Wake County voters will get the chance Tuesday to decide who makes up the often controversial Wake County school board.
"I hope that people have noticed since February the discussions at the board table have been civil, professional," Wake School Board Candidate Tom Benton said. "We haven't had real long meetings."
Benton said things have calmed down quite a bit since February, when he filled the spot former Republican Chris Malone vacated to take a state House slot
"I'm really comfortable about the place where the board is at this time," he said.
However, the retired principal's tenure on an interim basis has him seeking re-election where he'll face Don Mcintyre, a lawyer and retired small business owner, to earn a three-year term in District 1.
While Benton's re-election would solidify an already Democratic majority on the board, change could still come through three other seats.
In July, Republican John Tedesco announced he wouldn't run again. Leaving the door open for monika Johnson-Hostler, an executive director and PTA volunteer, to face Matt Scruggs -- who works in the automotive industry.

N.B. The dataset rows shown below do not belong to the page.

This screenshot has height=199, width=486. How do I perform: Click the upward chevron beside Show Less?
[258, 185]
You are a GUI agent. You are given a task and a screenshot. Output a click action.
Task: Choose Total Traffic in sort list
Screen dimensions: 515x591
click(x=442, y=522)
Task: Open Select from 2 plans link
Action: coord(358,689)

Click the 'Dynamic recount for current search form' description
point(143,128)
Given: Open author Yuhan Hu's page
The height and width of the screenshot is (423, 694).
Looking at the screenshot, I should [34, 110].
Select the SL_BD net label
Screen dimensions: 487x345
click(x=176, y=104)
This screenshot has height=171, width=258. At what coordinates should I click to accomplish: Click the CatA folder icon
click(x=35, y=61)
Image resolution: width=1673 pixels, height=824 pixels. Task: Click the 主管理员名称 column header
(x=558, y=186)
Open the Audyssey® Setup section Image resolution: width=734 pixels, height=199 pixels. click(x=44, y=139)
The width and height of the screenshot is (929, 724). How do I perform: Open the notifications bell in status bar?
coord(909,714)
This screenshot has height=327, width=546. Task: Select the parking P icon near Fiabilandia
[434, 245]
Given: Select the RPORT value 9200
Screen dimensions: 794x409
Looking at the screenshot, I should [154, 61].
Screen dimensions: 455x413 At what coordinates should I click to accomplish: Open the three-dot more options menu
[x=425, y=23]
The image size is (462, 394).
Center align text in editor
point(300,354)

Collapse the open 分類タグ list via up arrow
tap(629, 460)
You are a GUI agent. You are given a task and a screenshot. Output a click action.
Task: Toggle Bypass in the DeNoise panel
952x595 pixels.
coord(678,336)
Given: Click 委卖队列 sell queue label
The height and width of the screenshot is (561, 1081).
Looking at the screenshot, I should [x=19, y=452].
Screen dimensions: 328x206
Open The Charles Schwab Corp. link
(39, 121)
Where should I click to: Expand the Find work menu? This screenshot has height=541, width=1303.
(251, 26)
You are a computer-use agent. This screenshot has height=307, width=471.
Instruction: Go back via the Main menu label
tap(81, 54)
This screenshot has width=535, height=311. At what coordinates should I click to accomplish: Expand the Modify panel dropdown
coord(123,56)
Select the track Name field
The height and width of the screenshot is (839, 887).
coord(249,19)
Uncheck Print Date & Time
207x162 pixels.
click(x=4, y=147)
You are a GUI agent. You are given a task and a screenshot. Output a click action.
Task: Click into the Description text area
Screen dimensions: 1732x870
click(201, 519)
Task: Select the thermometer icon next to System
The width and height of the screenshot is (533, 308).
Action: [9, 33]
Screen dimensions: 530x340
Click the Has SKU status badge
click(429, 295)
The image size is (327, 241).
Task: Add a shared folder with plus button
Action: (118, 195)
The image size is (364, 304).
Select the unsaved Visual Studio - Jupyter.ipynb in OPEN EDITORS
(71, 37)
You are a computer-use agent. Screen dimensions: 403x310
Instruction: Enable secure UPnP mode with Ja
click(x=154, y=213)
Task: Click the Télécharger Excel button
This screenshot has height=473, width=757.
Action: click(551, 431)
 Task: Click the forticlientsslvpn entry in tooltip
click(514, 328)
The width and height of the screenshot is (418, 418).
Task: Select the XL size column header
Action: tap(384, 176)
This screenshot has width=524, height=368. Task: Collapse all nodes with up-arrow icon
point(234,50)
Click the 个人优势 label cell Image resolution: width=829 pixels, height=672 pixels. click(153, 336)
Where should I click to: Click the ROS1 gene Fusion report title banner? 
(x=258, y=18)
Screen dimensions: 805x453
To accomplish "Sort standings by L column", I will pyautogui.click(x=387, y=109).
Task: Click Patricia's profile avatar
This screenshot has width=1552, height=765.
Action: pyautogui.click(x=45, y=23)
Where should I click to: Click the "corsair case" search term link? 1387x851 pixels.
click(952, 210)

Republican Debra Goldman also stepped down in February making room in District 9 for Bill Fletcher -- her interim replacement -- to run against business woman Nancy Caggia.
Perhaps the biggest shake up could come in Deborah Prickett's district against retired Wake County educator Zora Felton.
Prickett is the only Republican incumbent left from her party's 2009 swept of the non-partisan board.
Regardless of the outcome, Benton -- a registered Democrat -- says each member will fight the same battle.
"Every person on the board is very committed to doing what they think is best for the students of Wake County," he said.
Wake County Construction Bond
Not only will the four races change the make up of the notorious school board, but an $810 million school construction bond is also on the ballot, which could mean big changes for many schools and students.
The bond would pay for 16 new schools and fund major renovations at six current facilities.
At a news conference Monday, the Wake County Taxpayers Association blasted the bond, calling it wasteful and extravagant.
"They are going to have to raise our taxes once again," the association's chairman, Ed Jones, said.
However, supporters of the bond have called the measure an absolute necessity -- referring to many of Wake County's schools as overcrowded and outdated.
"That bond rating allows us to borrow money at the absolute lowest rate and you know the cost of money right now is low anyway, ours is even more favorable," said Phil Zachary with Friends of Wake County.
City Mayor, Council Races
Wake County is not the only area with big races Tuesday.
Voters in Raleigh, Durham and Fayetteville will choose a mayor and several city council members.
Raleigh Mayor Nancy McFarlane is seeking a second term in office. She is up for re-election against challengers Venita Peyton and Robert Lewis Weltzin. Residents will also cast ballots in six city council races.
Raleigh residents will also vote on a $75 million transportation bond.
Today is a primary election for the mayoral race in Durham. Bill Bell is seeking a seventh term against two other candidates -- Sylvester Williams and Michael Paul Valentine. One of the candidates will be eliminated Tuesday night, while the other two advance to the Nov. 5 general election.
The city council seat for Ward II is also up for grabs.
In Cary, residents will be able to vote on filling three open town council seats.
And in Fayetteville, voters will choose a new mayor among five candidates -- Val Applewhite, Kirk deViere, Nat Robertson, Paul Williams, and Charles Ragan. The top two candidates will advance to the general election.
Current Mayor Tony Chavonne decided not to seek a fifth term.
Voters have until 7:30 p.m. Tuesday to make it to the polls.